Last but not least solution is a a spin change. To use it we have to wrap update logic with loop, which renew while transaction when OptimisticLock occurs. That works the better the less threads are involved in the process. Source code with all those solutions can be found on my GitHub in jpa-async-examples repository. Just explore commits.

Wait - still no proper solution? In fact no. Just due to use of JPA we're closed to easy solutions of concurrent modification problem. Of course we can remodel our application to introduce some event based approaches, but still we've JPA above. If we use Domain Driven Design we try to close whole aggregate by using OPTIMISTIC_FORCE_INCREMENT locking, just to be sure that changing composite entity, or adding element to collection will update whole aggregate, as it should protect invariants. So why not to use any direct access tool like for example JOOQ or JdbcTemplate? The idea is great, but unfortunately won't work concurrently with JPA. Any modification done by JOOQ won't propagate to JPA automatically, which means session or caches can contain outdated values.

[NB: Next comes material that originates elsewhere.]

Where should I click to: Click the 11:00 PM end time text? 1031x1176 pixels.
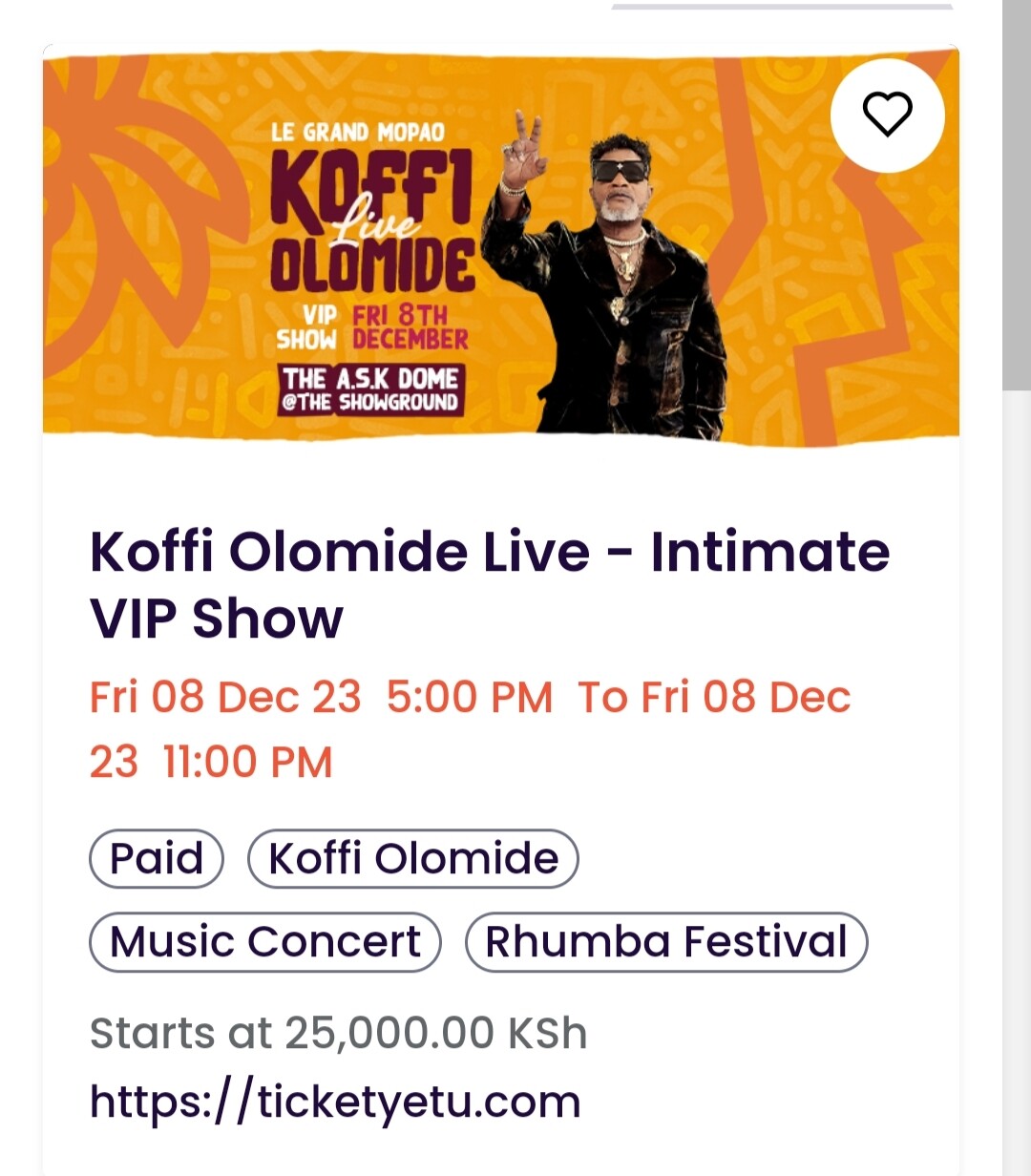247,763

To solve this situation properly, we should extract this context into separate element - for example new table, which would be handled directly with JOOQ. As you probably noticed doing such concurrent update in SQL is extremely easy:

update person set first_name = "Jerry" where uuid = ?;

With JPA abstraction it becomes really complex task which requires really deep understanding of Hibernate behavior as well as implementation internals. To sum up, in my opinion JPA is not following the "reactive" approach. It was built to solve some problems, but currently we force different problems, and in many applications persistence is not one of them.

1 comment:

Ronald said...

Treat the entity as a document rather than scalar fields and always have a service wrapping the call to the jpa layer which is able understand context of the update.